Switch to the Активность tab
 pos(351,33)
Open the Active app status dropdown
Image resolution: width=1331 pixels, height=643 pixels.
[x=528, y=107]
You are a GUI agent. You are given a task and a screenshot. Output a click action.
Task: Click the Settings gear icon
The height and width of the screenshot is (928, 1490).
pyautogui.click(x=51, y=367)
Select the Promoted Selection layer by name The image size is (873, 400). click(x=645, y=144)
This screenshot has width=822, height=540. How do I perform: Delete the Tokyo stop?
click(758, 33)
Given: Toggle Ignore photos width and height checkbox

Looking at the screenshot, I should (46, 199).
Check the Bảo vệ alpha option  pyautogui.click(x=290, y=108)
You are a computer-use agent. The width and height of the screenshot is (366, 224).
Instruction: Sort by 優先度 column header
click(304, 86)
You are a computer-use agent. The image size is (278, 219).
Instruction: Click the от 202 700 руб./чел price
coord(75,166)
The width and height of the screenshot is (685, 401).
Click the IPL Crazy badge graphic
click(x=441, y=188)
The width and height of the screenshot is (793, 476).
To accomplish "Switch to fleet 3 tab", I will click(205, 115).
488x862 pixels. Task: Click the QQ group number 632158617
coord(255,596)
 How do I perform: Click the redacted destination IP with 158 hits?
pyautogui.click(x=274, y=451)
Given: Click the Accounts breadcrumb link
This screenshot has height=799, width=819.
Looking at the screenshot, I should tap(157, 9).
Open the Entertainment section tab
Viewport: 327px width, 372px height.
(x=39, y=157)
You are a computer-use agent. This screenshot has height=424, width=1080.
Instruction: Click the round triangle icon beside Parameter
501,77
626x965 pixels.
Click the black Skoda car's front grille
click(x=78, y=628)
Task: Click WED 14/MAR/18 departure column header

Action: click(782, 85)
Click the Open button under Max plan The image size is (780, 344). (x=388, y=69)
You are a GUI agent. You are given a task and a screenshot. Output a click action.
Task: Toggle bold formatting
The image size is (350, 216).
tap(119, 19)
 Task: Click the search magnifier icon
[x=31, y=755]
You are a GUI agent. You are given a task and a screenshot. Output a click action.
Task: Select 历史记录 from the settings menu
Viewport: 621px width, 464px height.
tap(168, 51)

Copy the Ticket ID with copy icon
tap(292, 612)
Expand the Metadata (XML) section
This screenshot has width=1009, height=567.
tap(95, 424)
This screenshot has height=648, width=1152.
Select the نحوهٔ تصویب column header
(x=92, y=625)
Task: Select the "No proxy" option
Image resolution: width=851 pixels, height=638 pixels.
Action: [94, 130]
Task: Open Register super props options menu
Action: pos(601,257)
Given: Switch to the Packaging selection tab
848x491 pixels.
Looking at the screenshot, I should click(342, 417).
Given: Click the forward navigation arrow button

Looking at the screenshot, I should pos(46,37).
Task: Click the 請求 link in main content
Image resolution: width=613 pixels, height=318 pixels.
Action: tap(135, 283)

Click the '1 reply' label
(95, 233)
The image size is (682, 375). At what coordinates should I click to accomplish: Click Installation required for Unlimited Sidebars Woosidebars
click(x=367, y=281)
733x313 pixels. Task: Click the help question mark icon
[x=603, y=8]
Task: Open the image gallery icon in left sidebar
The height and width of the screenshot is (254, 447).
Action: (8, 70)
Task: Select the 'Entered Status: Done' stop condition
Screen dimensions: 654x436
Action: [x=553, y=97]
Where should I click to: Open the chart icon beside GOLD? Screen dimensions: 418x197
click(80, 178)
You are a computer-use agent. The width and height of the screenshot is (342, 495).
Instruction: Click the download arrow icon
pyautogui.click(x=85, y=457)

════════════════

_ABOUT THIS TASK_
Write out the material once more so that every line matches exactly.

_TASK RESULT_
Switch to the Активность tab
 pos(351,33)
Open the Active app status dropdown
Image resolution: width=1331 pixels, height=643 pixels.
[x=528, y=107]
You are a GUI agent. You are given a task and a screenshot. Output a click action.
Task: Click the Settings gear icon
The height and width of the screenshot is (928, 1490).
pyautogui.click(x=51, y=367)
Select the Promoted Selection layer by name The image size is (873, 400). click(x=645, y=144)
This screenshot has width=822, height=540. How do I perform: Delete the Tokyo stop?
click(758, 33)
Given: Toggle Ignore photos width and height checkbox

Looking at the screenshot, I should (46, 199).
Check the Bảo vệ alpha option  pyautogui.click(x=290, y=108)
You are a computer-use agent. The width and height of the screenshot is (366, 224).
Instruction: Sort by 優先度 column header
click(304, 86)
You are a computer-use agent. The image size is (278, 219).
Instruction: Click the от 202 700 руб./чел price
coord(75,166)
The width and height of the screenshot is (685, 401).
Click the IPL Crazy badge graphic
click(x=441, y=188)
The width and height of the screenshot is (793, 476).
To accomplish "Switch to fleet 3 tab", I will click(205, 115).
488x862 pixels. Task: Click the QQ group number 632158617
coord(255,596)
 How do I perform: Click the redacted destination IP with 158 hits?
pyautogui.click(x=274, y=451)
Given: Click the Accounts breadcrumb link
This screenshot has height=799, width=819.
Looking at the screenshot, I should tap(157, 9).
Open the Entertainment section tab
Viewport: 327px width, 372px height.
(x=39, y=157)
You are a computer-use agent. This screenshot has height=424, width=1080.
Instruction: Click the round triangle icon beside Parameter
501,77
626x965 pixels.
Click the black Skoda car's front grille
click(x=78, y=628)
Task: Click WED 14/MAR/18 departure column header

Action: click(782, 85)
Click the Open button under Max plan The image size is (780, 344). (x=388, y=69)
You are a GUI agent. You are given a task and a screenshot. Output a click action.
Task: Toggle bold formatting
The image size is (350, 216).
tap(119, 19)
 Task: Click the search magnifier icon
[x=31, y=755]
You are a GUI agent. You are given a task and a screenshot. Output a click action.
Task: Select 历史记录 from the settings menu
Viewport: 621px width, 464px height.
tap(168, 51)

Copy the Ticket ID with copy icon
tap(292, 612)
Expand the Metadata (XML) section
This screenshot has width=1009, height=567.
tap(95, 424)
This screenshot has height=648, width=1152.
Select the نحوهٔ تصویب column header
(x=92, y=625)
Task: Select the "No proxy" option
Image resolution: width=851 pixels, height=638 pixels.
Action: [94, 130]
Task: Open Register super props options menu
Action: pos(601,257)
Given: Switch to the Packaging selection tab
848x491 pixels.
Looking at the screenshot, I should click(342, 417).
Given: Click the forward navigation arrow button

Looking at the screenshot, I should pos(46,37).
Task: Click the 請求 link in main content
Image resolution: width=613 pixels, height=318 pixels.
Action: tap(135, 283)

Click the '1 reply' label
(95, 233)
The image size is (682, 375). At what coordinates should I click to accomplish: Click Installation required for Unlimited Sidebars Woosidebars
click(x=367, y=281)
733x313 pixels. Task: Click the help question mark icon
[x=603, y=8]
Task: Open the image gallery icon in left sidebar
The height and width of the screenshot is (254, 447).
Action: (8, 70)
Task: Select the 'Entered Status: Done' stop condition
Screen dimensions: 654x436
Action: [x=553, y=97]
Where should I click to: Open the chart icon beside GOLD? Screen dimensions: 418x197
click(80, 178)
You are a computer-use agent. The width and height of the screenshot is (342, 495).
Instruction: Click the download arrow icon
pyautogui.click(x=85, y=457)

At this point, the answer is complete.